[[ Source data open ]]

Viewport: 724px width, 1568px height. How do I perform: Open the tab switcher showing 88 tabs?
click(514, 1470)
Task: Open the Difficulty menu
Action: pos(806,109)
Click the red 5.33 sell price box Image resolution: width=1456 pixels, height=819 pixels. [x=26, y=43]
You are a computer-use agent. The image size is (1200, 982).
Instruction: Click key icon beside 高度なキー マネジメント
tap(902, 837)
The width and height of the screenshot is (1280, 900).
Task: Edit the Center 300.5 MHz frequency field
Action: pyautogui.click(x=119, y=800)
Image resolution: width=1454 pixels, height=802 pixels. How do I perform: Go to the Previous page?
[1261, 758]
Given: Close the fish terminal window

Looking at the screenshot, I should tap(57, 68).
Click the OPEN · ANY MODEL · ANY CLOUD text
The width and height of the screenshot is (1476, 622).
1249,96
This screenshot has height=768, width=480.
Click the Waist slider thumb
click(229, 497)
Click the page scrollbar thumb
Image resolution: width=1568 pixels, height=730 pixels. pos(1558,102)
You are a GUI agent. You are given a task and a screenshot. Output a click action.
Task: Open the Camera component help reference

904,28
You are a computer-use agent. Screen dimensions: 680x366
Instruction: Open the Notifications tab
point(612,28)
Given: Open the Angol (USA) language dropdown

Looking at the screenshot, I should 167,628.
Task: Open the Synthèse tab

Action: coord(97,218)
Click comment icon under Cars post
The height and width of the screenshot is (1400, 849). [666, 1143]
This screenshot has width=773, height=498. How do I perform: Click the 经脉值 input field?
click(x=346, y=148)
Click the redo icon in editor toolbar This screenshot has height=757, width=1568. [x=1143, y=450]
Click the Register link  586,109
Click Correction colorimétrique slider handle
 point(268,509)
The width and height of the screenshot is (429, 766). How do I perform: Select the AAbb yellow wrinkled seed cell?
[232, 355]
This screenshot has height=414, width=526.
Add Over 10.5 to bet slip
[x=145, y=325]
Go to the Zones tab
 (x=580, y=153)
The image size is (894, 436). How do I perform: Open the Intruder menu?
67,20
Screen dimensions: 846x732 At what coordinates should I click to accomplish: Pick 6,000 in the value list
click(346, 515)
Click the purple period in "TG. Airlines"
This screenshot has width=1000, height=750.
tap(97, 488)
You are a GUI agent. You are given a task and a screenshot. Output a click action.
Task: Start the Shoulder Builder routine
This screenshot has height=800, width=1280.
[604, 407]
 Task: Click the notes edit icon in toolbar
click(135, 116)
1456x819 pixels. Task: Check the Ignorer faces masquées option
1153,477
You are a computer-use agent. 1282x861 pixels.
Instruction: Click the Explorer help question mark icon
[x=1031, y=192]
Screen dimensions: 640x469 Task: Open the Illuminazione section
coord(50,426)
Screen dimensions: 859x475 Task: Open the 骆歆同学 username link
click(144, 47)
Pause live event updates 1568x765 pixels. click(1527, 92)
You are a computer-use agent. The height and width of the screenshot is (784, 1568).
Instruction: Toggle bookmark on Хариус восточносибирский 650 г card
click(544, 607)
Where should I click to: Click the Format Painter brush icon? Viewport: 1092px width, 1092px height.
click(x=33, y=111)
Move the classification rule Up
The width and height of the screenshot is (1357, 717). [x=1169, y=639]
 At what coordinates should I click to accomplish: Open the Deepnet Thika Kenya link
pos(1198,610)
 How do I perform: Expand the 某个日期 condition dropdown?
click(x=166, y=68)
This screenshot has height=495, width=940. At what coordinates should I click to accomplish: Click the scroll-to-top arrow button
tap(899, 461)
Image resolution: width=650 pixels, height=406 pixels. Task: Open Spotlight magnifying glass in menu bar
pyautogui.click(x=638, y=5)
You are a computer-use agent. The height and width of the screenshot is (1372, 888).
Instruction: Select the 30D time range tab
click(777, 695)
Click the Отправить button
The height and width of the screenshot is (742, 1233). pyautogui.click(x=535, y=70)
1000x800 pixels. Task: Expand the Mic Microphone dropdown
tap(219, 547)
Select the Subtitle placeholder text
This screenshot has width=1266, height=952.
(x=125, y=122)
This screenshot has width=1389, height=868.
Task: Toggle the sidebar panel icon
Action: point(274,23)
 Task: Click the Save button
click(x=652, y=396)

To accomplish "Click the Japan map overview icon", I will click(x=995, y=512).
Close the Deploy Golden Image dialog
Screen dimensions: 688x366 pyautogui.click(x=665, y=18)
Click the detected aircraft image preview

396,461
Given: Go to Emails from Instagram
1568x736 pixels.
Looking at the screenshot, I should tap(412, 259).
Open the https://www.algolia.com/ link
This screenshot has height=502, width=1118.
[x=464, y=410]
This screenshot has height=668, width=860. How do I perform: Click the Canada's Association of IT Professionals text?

[[ Source data closed ]]

> [Problem requirements]: Output only the lines running from the line with "Close the Deploy Golden Image dialog" through the final line of the data, inclusive.

> [Exercise solution]:
Close the Deploy Golden Image dialog
Screen dimensions: 688x366 pyautogui.click(x=665, y=18)
Click the detected aircraft image preview

396,461
Given: Go to Emails from Instagram
1568x736 pixels.
Looking at the screenshot, I should tap(412, 259).
Open the https://www.algolia.com/ link
This screenshot has height=502, width=1118.
[x=464, y=410]
This screenshot has height=668, width=860. How do I perform: Click the Canada's Association of IT Professionals text?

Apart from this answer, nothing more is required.